PROVIDED DATA>
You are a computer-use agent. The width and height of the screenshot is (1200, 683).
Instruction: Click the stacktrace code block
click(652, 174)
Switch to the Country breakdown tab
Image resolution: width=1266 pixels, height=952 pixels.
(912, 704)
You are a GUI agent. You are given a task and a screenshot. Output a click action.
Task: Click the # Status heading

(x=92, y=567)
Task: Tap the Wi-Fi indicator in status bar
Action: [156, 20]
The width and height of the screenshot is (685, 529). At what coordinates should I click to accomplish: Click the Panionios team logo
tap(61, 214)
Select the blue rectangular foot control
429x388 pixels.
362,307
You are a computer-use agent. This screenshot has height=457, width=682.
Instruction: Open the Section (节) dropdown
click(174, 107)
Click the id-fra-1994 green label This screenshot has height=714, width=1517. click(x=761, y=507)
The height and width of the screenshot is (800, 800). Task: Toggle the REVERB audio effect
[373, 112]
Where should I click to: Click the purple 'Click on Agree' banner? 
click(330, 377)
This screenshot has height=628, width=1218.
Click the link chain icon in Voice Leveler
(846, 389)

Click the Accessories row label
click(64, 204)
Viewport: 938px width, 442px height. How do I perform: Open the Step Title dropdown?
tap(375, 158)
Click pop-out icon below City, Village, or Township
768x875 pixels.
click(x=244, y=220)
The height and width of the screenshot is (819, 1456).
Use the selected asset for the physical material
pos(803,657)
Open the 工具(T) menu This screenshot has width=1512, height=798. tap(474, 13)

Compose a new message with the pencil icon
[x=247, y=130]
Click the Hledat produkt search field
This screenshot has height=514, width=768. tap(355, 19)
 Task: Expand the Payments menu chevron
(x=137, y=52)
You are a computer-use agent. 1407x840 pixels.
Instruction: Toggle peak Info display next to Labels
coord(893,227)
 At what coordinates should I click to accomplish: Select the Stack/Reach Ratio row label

WHAT YOU NEED TO DO> Reproduce all of the lines above word for word, with nothing changed, added, or left out.

TASK SOLUTION>
You are a computer-use agent. The width and height of the screenshot is (1200, 683).
Instruction: Click the stacktrace code block
click(652, 174)
Switch to the Country breakdown tab
Image resolution: width=1266 pixels, height=952 pixels.
(912, 704)
You are a GUI agent. You are given a task and a screenshot. Output a click action.
Task: Click the # Status heading

(x=92, y=567)
Task: Tap the Wi-Fi indicator in status bar
Action: [156, 20]
The width and height of the screenshot is (685, 529). At what coordinates should I click to accomplish: Click the Panionios team logo
tap(61, 214)
Select the blue rectangular foot control
429x388 pixels.
362,307
You are a computer-use agent. This screenshot has height=457, width=682.
Instruction: Open the Section (节) dropdown
click(174, 107)
Click the id-fra-1994 green label This screenshot has height=714, width=1517. click(x=761, y=507)
The height and width of the screenshot is (800, 800). Task: Toggle the REVERB audio effect
[373, 112]
Where should I click to: Click the purple 'Click on Agree' banner? 
click(330, 377)
This screenshot has height=628, width=1218.
Click the link chain icon in Voice Leveler
(846, 389)

Click the Accessories row label
click(64, 204)
Viewport: 938px width, 442px height. How do I perform: Open the Step Title dropdown?
tap(375, 158)
Click pop-out icon below City, Village, or Township
768x875 pixels.
click(x=244, y=220)
The height and width of the screenshot is (819, 1456).
Use the selected asset for the physical material
pos(803,657)
Open the 工具(T) menu This screenshot has width=1512, height=798. tap(474, 13)

Compose a new message with the pencil icon
[x=247, y=130]
Click the Hledat produkt search field
This screenshot has height=514, width=768. tap(355, 19)
 Task: Expand the Payments menu chevron
(x=137, y=52)
You are a computer-use agent. 1407x840 pixels.
Instruction: Toggle peak Info display next to Labels
coord(893,227)
 At what coordinates should I click to accomplish: Select the Stack/Reach Ratio row label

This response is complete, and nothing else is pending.